Gerardo Molina. Profesor – Poeta y Escritor . Uruguay   

gerardomolinacastrillo@gmail.com  

 

“La abuela francesa” de Luján Fraix, 200 páginas, Amazon, España.

La novela es una verdadera epopeya familiar, desde los tatarabuelos suizos de la autora Juan José y Francisca que, en la segunda mitad del siglo XIX (1865) se largaron a “la aventura de América” hasta la mítica Melanie, ya en tierra argentina -máxima heroína de la obra- , pasando por las distintas generaciones, cada una con sus luchas, triunfos y fracasos, alegrías y tristezas, esperanzas y desazones, historias personales admirables hasta María -en nuestra época- la talentosa y admirada autora amiga.
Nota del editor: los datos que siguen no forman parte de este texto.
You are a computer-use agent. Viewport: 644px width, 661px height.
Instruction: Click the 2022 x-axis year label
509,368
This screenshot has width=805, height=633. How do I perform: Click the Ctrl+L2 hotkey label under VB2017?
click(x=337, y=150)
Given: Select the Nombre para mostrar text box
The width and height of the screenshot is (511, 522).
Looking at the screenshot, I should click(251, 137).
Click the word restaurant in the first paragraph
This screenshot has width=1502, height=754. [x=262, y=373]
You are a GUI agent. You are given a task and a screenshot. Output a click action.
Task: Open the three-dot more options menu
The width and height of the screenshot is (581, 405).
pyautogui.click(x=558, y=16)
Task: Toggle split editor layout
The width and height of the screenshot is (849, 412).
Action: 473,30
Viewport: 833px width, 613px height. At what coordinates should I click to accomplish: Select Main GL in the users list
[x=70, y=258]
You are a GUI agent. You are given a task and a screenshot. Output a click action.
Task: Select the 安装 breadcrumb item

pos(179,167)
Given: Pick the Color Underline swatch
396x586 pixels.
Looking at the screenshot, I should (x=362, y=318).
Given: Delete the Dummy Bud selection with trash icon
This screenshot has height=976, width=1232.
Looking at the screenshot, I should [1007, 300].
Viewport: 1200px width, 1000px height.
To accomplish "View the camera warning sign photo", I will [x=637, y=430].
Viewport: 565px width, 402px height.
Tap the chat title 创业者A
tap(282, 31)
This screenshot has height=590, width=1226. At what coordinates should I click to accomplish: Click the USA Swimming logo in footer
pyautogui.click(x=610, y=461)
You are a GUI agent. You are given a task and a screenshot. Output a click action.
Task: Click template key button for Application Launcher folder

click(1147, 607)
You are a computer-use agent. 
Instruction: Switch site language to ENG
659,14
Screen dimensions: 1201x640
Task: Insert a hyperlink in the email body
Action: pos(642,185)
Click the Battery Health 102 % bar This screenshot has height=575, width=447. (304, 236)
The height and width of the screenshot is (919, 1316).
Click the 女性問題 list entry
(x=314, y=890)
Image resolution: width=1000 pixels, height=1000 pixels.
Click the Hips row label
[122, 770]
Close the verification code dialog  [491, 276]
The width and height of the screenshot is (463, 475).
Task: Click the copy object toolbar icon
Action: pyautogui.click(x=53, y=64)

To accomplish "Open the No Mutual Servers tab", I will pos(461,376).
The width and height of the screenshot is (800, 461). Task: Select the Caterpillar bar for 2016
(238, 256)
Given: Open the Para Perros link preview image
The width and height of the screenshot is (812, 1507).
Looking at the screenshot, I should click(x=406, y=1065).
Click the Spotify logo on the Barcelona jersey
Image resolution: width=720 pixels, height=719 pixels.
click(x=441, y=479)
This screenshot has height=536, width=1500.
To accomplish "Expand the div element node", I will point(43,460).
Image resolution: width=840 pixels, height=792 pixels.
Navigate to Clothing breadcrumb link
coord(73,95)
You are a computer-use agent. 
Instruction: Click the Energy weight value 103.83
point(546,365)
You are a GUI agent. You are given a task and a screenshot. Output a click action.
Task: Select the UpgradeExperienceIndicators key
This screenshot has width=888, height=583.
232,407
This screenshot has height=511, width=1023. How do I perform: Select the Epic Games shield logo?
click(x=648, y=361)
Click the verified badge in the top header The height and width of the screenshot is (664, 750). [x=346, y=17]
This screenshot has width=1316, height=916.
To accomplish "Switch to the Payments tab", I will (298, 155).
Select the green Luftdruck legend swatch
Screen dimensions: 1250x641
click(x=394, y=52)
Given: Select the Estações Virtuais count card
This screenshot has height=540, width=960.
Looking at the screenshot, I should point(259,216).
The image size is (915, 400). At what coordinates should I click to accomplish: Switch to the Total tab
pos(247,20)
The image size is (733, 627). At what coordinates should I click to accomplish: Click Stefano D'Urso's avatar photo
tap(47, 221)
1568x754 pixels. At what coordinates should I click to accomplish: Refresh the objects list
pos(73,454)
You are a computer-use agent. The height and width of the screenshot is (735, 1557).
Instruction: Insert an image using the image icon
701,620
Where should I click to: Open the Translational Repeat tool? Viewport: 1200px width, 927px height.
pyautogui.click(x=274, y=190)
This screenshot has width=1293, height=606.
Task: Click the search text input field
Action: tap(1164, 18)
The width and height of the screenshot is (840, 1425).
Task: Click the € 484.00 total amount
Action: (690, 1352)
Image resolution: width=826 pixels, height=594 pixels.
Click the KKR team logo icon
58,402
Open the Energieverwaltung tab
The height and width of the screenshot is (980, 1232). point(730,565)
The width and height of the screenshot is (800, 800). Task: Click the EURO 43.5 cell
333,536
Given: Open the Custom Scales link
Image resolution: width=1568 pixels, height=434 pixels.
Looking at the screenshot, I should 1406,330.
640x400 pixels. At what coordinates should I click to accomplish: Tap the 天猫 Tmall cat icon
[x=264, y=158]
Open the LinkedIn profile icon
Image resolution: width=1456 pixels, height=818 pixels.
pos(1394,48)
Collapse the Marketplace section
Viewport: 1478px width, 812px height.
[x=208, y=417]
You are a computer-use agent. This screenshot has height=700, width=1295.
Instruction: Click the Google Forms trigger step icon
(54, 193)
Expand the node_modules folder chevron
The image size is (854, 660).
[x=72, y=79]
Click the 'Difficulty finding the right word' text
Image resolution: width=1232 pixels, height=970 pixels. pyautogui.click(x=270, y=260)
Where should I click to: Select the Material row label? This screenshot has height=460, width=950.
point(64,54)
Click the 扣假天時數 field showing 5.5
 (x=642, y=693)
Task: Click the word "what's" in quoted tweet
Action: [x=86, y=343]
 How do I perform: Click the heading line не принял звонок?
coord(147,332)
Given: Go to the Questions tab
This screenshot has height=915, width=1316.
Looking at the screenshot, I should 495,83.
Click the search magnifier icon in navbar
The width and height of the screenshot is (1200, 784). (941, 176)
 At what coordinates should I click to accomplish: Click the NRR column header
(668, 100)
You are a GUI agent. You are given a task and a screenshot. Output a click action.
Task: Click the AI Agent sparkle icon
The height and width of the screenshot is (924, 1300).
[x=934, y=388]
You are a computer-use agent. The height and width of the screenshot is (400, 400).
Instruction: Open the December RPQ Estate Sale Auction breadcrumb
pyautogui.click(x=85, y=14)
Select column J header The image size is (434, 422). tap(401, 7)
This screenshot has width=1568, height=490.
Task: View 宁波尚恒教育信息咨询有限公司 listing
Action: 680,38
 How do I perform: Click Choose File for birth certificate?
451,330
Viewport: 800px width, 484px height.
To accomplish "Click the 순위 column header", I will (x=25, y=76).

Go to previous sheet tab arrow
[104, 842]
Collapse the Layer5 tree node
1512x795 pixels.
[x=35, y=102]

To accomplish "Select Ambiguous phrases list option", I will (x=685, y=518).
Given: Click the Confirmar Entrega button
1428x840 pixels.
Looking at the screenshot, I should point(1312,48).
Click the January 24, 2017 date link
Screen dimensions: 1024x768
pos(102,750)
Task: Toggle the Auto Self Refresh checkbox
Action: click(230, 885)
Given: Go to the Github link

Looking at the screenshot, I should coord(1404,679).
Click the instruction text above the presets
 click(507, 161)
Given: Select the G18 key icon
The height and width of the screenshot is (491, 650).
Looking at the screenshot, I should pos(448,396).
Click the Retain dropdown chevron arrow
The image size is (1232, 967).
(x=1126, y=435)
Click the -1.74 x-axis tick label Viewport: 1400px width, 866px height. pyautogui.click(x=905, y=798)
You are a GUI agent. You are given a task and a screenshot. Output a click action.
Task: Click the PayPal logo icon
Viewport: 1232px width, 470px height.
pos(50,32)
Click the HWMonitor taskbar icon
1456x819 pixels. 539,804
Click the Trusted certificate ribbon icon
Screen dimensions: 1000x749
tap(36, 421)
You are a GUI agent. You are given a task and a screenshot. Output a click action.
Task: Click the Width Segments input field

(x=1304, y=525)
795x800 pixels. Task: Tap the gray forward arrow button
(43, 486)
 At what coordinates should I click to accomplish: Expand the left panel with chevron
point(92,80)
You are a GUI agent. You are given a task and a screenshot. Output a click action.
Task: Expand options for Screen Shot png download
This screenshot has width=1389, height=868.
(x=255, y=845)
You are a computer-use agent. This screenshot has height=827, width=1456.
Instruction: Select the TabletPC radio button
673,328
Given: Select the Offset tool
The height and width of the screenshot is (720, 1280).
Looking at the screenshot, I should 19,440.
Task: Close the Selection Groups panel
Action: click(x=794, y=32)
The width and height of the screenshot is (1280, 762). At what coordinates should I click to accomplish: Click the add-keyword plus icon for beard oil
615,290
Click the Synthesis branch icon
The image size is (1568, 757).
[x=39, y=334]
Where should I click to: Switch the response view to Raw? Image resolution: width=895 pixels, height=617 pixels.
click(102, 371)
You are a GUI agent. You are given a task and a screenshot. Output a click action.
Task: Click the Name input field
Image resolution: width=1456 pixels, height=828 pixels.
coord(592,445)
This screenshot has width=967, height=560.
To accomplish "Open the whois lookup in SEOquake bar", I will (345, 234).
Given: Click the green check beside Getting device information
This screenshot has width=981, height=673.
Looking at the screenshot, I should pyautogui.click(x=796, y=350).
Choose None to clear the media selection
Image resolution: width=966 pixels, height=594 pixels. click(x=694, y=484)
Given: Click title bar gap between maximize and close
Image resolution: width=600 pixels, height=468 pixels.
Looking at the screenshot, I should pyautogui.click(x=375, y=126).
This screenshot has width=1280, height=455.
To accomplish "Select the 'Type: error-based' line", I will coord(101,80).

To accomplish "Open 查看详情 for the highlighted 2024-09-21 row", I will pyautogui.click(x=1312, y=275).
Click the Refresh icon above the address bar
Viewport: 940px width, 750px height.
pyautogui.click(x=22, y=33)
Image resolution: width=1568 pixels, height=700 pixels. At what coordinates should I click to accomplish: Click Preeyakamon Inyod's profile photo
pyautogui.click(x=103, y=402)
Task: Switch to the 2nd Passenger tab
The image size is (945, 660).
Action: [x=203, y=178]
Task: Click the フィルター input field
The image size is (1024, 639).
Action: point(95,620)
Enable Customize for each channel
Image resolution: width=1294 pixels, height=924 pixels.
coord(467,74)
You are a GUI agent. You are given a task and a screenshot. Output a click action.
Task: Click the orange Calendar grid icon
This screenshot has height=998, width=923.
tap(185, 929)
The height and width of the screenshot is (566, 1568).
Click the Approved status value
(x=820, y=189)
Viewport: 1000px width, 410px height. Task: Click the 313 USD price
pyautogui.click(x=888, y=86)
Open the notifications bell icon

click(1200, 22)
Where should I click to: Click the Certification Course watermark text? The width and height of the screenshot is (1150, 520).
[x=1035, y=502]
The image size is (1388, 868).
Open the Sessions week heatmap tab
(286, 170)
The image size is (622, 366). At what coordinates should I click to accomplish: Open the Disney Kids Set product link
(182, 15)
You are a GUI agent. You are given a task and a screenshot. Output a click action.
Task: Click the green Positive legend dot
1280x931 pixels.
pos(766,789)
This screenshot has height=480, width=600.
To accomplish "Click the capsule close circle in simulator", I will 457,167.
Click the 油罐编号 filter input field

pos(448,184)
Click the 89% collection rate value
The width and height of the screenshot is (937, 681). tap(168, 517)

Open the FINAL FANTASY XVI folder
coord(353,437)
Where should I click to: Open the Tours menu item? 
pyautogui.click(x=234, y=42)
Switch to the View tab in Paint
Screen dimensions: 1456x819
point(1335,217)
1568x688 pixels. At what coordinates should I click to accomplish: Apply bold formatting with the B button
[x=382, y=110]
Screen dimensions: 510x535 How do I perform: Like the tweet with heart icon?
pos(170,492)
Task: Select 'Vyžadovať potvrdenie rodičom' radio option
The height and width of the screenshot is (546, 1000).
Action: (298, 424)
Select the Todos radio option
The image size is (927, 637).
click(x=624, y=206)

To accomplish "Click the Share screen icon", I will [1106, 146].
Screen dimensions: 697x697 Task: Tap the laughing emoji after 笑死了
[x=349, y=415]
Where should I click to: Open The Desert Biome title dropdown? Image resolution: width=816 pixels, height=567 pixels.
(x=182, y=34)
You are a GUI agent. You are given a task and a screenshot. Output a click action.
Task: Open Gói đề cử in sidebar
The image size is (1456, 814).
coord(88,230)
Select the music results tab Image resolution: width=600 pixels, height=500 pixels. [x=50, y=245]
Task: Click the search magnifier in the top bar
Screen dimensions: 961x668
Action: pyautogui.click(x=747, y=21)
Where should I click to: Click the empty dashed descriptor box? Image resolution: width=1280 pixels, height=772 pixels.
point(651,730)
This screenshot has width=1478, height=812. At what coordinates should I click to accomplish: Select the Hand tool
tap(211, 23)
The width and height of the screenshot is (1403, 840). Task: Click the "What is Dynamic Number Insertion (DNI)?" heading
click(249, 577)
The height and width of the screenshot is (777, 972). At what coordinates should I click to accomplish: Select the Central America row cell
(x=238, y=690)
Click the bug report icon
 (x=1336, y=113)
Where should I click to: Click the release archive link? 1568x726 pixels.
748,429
Se destacan, además, páginas antológicas como -por ejemplo- el retrato que hace de Melanie, la Gra- Mamá. Paralelamente al desarrollo de la obra, con más de historia que de ficción, la autora va integrando el contexto americano y europeo de la época, lo que da al lector un panorama real completo del tiempo y del espacio y nos hace viajar con ella hasta volver a centrarnos en el campo y ciudades de la provincia de Santa Fe como la capital y otras más pequeñas que tienen un gran peso en la trama. A propósito, Luján Fraix nos escribe: Por supuesto que hay ficción porque sino no hubiera podido enlazar las secuencias, pero está basado en todo lo que mi papá me contaba de aquellos años. La bisabuela estuvo siempre presente en mi vida a través de mi padre y es por eso que decidí escribir esta historia allá por 1994.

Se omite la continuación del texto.